Per tornare al tema ci sono diritti che una volta acquisiti sono acquisiti per tutti, anche per chi ne ha osteggiato l’introduzione, perché in sostanza non tolgono un diritto o un beneficio agli altri. Ad esempio, se finalmente in questo paese riuscissimo a permettere alle persone dello stesso sesso di sposarsi, avremmo garantito a tutti un diritto, senza ledere i legittimi interessi di nessuno. Ma quando si parla di interessi economici questo non è più possibile, la giustizia sociale passa necessariamente attraverso un conflitto, qualcosa che gli amici come Filippo fanno perfino fatica ad accettare, perché per loro è più importante la sintesi. Tra ricchi e poveri non ci può essere sintesi, perché se ad esempio partiamo dall’idea che la ricchezza debba essere redistribuita - e io penso che lo debba essere - è naturale che chi è ricco si opponga a che qualcuno, anche lo stato, gli tolga una parte della propria ricchezza. Ecco io nell’azione di governo di Renzi vedo sì la sintesi, che però finisce per premiare gli interessi che tradizionalmente io ho combattuto e che ancora combatto.
Filippo usa in questa sua riflessione l’aggettivo “divisivo” e ne dà naturalmente un significato negativo, come fanno molti altri. Capisco cosa vuol dire con questa parola, ma io credo che ci siano occasioni in cui è proprio necessario fare delle divisioni, tracciare delle linee. Dopo tutto il significato etimologico di partito è proprio quello, deriva da parte. Partito a vocazione maggioritaria è una contraddizione in termini e infatti qualcuno nel Pd comincia già a dire che probabilmente partito è una parola superata, a favore del più neutro e totalizzante “democratici”.
Il Pd di Renzi - e quello di Veltroni prima di lui - sta facendo di tutto per superare l’antitesi tra destra e sinistra, ed è ovvio per un partito che si pone come proprio obiettivo la sintesi. Renzi è davvero il primo leader di una nuova era di questo paese, molto di più di quanto lo sia stato Berlusconi, che pure è stato un personaggio che ha rotto in maniera violenta con il passato. Eppure Berlusconi ha continuato ad essere il leader della destra italiana, riconoscendo - spesso costruendoselo - un nemico ideologico, i comunisti, retaggio della cultura del Novecento.
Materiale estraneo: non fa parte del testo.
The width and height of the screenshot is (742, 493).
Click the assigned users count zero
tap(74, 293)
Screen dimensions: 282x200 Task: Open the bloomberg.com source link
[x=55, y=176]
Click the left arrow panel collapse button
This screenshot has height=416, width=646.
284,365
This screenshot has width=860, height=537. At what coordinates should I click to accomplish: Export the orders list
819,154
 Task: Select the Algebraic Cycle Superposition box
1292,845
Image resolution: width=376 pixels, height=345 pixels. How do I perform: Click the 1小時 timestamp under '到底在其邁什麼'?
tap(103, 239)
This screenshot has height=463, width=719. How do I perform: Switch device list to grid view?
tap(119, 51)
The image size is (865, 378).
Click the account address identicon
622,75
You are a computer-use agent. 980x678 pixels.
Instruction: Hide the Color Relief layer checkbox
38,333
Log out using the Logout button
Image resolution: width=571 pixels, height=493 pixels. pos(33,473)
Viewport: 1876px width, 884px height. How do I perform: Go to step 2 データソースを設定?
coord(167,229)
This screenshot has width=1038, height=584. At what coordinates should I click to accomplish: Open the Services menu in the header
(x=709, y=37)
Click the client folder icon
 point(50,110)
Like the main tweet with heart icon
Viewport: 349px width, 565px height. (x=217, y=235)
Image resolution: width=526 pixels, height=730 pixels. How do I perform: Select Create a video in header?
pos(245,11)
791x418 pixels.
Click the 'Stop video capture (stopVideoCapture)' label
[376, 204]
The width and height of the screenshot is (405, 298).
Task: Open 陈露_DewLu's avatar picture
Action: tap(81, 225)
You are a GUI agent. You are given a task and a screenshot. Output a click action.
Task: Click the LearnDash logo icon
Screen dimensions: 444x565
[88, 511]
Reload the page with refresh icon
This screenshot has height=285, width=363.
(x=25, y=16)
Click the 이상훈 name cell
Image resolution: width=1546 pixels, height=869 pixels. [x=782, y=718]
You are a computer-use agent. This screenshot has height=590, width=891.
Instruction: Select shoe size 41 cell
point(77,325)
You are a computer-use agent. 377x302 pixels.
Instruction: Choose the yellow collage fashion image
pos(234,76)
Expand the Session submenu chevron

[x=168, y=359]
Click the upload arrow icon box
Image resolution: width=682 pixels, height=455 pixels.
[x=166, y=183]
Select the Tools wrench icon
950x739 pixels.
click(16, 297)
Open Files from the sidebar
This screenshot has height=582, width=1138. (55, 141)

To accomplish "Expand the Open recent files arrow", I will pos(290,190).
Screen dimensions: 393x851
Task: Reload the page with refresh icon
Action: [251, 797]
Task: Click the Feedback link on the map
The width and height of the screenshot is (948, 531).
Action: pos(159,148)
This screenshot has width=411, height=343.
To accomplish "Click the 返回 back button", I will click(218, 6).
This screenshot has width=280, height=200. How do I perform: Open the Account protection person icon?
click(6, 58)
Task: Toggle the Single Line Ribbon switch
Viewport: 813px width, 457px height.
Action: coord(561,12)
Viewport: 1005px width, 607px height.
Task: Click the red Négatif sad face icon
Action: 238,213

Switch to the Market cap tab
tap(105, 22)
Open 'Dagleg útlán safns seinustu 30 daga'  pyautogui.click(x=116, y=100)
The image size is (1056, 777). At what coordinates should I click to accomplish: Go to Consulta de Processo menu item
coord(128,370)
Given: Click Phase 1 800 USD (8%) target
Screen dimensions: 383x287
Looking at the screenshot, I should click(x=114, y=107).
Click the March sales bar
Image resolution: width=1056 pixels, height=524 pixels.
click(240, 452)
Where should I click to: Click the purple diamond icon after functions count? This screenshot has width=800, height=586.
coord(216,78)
Berlusconi è stato sommamente divisivo. Renzi non ha bisogno di avere un nemico ideologico, anzi questa idea gli è totalmente estranea, perché lui vuole essere per tutti e di tutti. Devo essere sincero con voi amici democratici, questo a me un po’ spaventa, perché mi pare nasconda l’altro limite forte dell’azione di governo del vostro partito, la riduzione dei livelli di democrazia in questo paese.
Io ostinatamente continuo a pensare che una differenza ci sia - per citare Norberto Bobbio - tra “coloro che ritengono che gli uomini siano più eguali che diseguali” e “coloro che ritengono siano più diseguali che uguali”. Questi due differenti schieramenti siamo stati abituati a chiamarli rispettivamente sinistra e destra; io non riesco davvero a trovarci una sintesi.
E comunque, ubi maior, minor non cessat.